Jordan fell back on her bed dropping the tablet beside her. A red, die-cast Mustang slipped from the pocket of her sweatshirt and she held it up to stare at the tiny black wheels and lift the hood. She rolled the wheels with her thumb until a bitter taste formed in her mouth, then stood and walked over to her dresser. The top drawer slid out silently and she dropped the car beside a pair of batteries, and then slid the drawer shut. Her hand rested lightly on the top of the dresser a moment before she finally slid the drawer open again to stare at the car. The metal was still warm when she picked it up and slid it into her pocket.

Next to the dresser, she twisted the doorknob slowly and pulled the door open a crack. Her parents were no longer in the living room, and she opened the door wider. She shut the door quietly behind her.

Someone was using the sink in the bathroom. The burbling of the water stopped, and Jordan sprinted on tiptoe to the front door. The latch snicked softly as she opened it.

The long hall was silent. The dimming of the lights coincided with the onset of night outside the dome. The hall never went completely black, but having all the lights on a computer system that controlled the energy used throughout the day and into the night was a large part of the dome's built-in energy conservation program.
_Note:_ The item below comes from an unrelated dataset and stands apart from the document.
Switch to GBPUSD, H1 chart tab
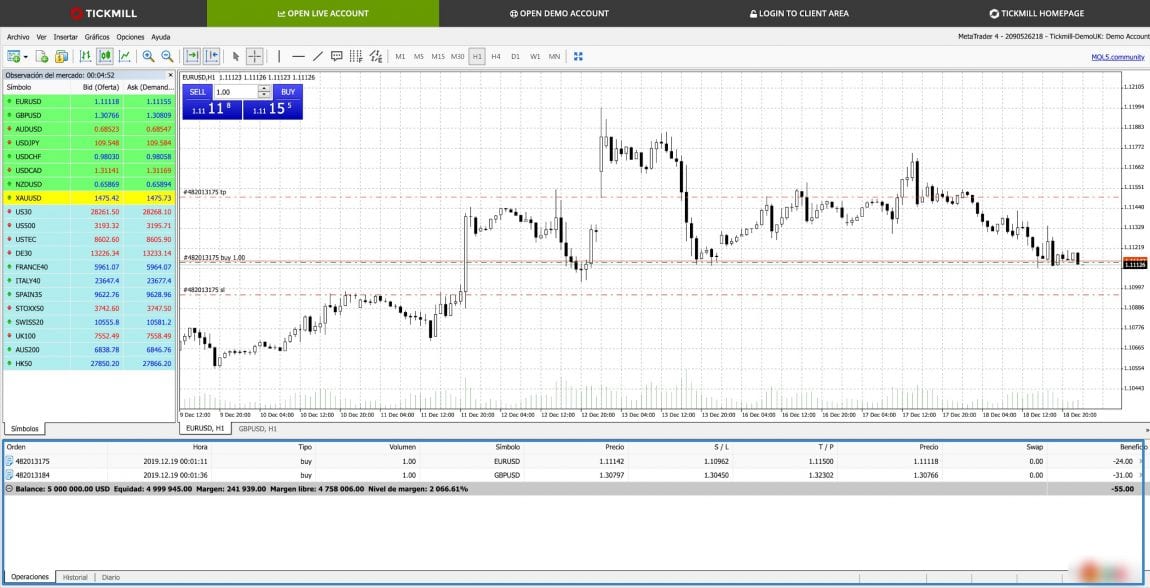This screenshot has height=588, width=1150. tap(258, 428)
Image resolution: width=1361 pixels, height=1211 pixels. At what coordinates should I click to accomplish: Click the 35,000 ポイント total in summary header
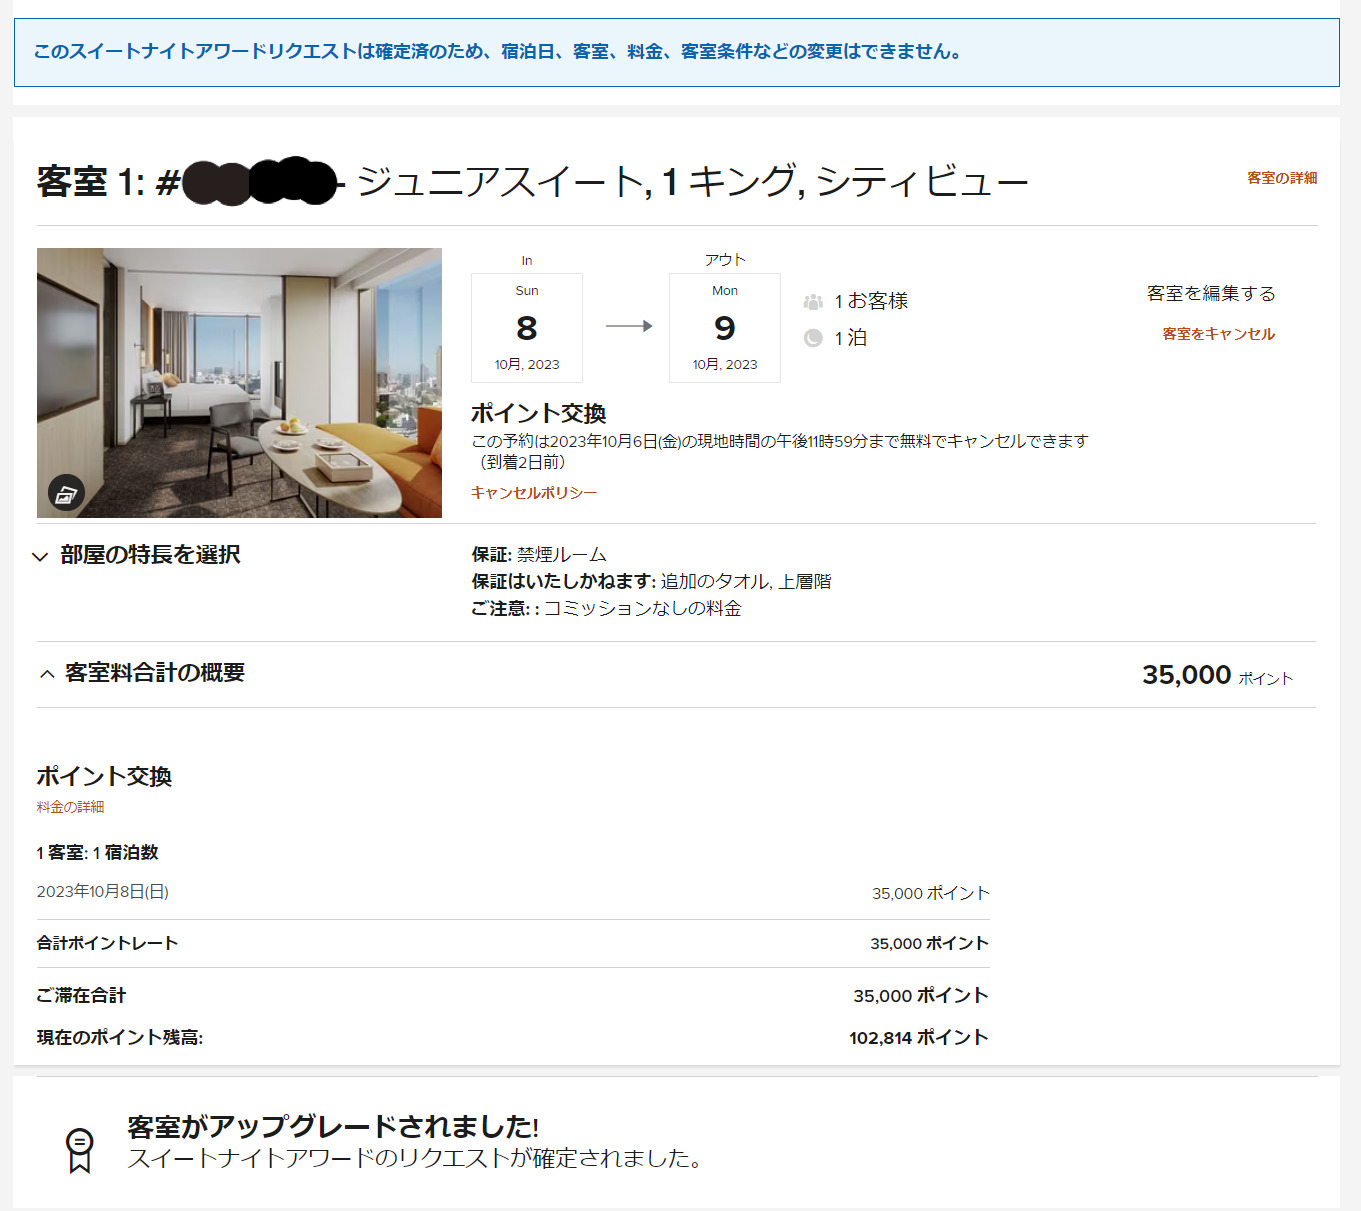[1216, 675]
Jordan walked down the hall. All the doors were on the same side of the hall and they each had a metal plate with a number etched into it.

She stopped to contemplate door number 216. The laces of her shoes clicked softly on the floor as she danced from one foot to another and chewed at her lip. She finally raised her hand to knock, but then stopped before her knuckles reached the door. She put her ear to it and listened for a sign that someone was inside, but the room was silent. The quiet hum of the lights in the hallway was all she could hear. Her hand fell to her side and she turned to return to her apartment.

One step away, she turned around and swiftly brought her hand up to rap on the door. It was a long wait while she stared down at her feet and worried at her lip.

She turned to go, and the door cracked opened. Jordan stared into Pierce's startled look. He poked his head out and searched up and down the hallway.

"What are you doing here, Jordan?"

"Can I come in?"

"No, Jordan, you cannot come in. What are you doing here?" He stepped into the hallway and quickly pulled the door shut behind him.

"I thought...I hoped...I..." she started to cry and covered her face.

"What's going on, Jordan? Are you okay?" he asked. He tried to pull her hands from her face.

She shook her head and leaned into his chest until she felt his arms come around her. He smelled like dust, and heat, and like everyone who lived in the dome for any amount of time, but he also smelled of soap and gun oil. Jordan had asked once if he would teach her to shoot, and he had asked her in return, "What would your mom think about that?"

Needless to say, there had been no lessons.

Jordan pressed her face into his shirt and inhaled deeply. "I hate this place."

Pierce pulled away and lifted her chin. She avoided his eyes.

"Jordan, you need to go home. I'm not the right person to help you," he told her quietly.

"Why?" she whispered. "I love you."

"No, Jordan, you don't love me. You don't even know me." He waited for an argument, but she shrugged. "Don't tell a man you love him until you really know him. Don't give yourself up easily. Promise me."

"I promise," she said quietly.

"Come on." He took her hand and led her back to her apartment. "Being in the dome doesn't have to be forever, Jordan. Don't let it get you down. You have a lot of living ahead of you, kiddo."

He tugged the hood of her sweatshirt and turned to walk away.

"I love you, Pierce."

She knew she had said it loud enough to hear, but he didn't turn around. She smiled and wiped at her damp eyes, then opened the door and went inside.